THOM SHANKER is Pentagon correspondent for The New York Times. He joined The Times in 1997, and was assistant Washington editor, responsible for managing the newspaper’s coverage of foreign policy, national security and economics from the Washington bureau, before being named Pentagon correspondent in May of 2001. Mr. Shanker has had foreign postings to Moscow, Berlin and Bosnia.

Prior to joining The Times, he was foreign editor of The Chicago Tribune. During his lengthy career as a foreign and national security correspondent, Mr. Shanker was The Tribune's senior European correspondent, based in Berlin, from 1992-1995. Most of that time was spent covering the wars in Croatia and in Bosnia-Herzegovina, where Mr. Shanker was the first reporter to uncover and write about the Serb campaign of systematic mass rape of Muslim women. He also wrote about European integration, NATO policy, nuclear smuggling and the withdrawal of American, British, French and Russian troops from Berlin following the reunification of the German capital.

He was The Tribune's Moscow bureau chief from 1985-1988, covering the first years of the Gorbachev era as well as issues of superpower arms control. From 1988-1990, he was The Tribune's Pentagon correspondent. Mr. Shanker returned to Moscow from 1990-1992 to cover the death of the USSR and the collapse of the communist empire in Eastern Europe. He also spent one year as the foreign and military affairs writer on The Tribune editorial board.

Mr. Shanker spent two years in the master's degree program at The Fletcher School of Law and Diplomacy, at Tufts University, specializing in strategic nuclear policy and international law, passing his master’s orals with Highest Honors.
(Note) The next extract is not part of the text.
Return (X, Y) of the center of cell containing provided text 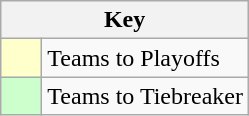
Teams to Tiebreaker (146, 96)
Teams to Playoffs (146, 58)
Key (125, 20)
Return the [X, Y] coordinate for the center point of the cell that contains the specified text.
He graduated Cum Laude in political science from Colorado College in Colorado Springs.

He has written on foreign policy, military affairs and the intelligence community for The New York Review of Books, The New Republic and the American Journalism Review. He is a contributor to “Crimes of War: What the Public Should Know,” an anthology published by Norton.

Mr. Shanker lives with his wife and two sons in Washington.